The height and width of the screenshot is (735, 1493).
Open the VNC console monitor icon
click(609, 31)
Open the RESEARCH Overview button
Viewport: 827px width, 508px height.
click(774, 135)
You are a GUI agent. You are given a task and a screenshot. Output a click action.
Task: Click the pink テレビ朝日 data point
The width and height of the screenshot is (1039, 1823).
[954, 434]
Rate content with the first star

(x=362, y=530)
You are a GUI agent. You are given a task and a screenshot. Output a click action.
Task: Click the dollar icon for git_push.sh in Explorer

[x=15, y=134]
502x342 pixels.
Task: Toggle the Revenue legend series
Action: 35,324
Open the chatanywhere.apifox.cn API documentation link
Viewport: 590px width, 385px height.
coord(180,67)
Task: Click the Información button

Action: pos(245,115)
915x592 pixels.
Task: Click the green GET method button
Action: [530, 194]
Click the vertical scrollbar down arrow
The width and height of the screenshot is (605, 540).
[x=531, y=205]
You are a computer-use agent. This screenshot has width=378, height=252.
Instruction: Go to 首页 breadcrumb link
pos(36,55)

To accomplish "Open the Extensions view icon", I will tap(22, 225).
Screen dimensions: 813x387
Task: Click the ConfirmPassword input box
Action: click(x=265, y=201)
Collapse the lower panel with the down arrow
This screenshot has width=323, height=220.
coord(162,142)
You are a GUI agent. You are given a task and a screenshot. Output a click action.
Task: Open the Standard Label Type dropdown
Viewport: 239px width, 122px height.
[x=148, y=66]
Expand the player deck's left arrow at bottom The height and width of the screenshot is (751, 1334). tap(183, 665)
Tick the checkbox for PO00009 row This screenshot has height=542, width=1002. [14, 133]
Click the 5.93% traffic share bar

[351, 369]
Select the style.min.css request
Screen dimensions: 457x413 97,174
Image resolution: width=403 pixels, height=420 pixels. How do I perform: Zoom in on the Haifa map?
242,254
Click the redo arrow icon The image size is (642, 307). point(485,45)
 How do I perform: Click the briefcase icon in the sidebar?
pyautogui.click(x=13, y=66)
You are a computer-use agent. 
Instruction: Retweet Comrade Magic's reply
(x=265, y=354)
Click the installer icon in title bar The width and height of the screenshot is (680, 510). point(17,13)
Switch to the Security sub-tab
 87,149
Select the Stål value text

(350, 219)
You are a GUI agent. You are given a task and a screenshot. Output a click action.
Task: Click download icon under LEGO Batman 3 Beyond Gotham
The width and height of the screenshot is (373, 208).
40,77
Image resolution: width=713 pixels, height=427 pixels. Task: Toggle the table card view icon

+-------+

The number of lines containing "point" is all that is wanted; tally them in the data.

Answer to the problem
3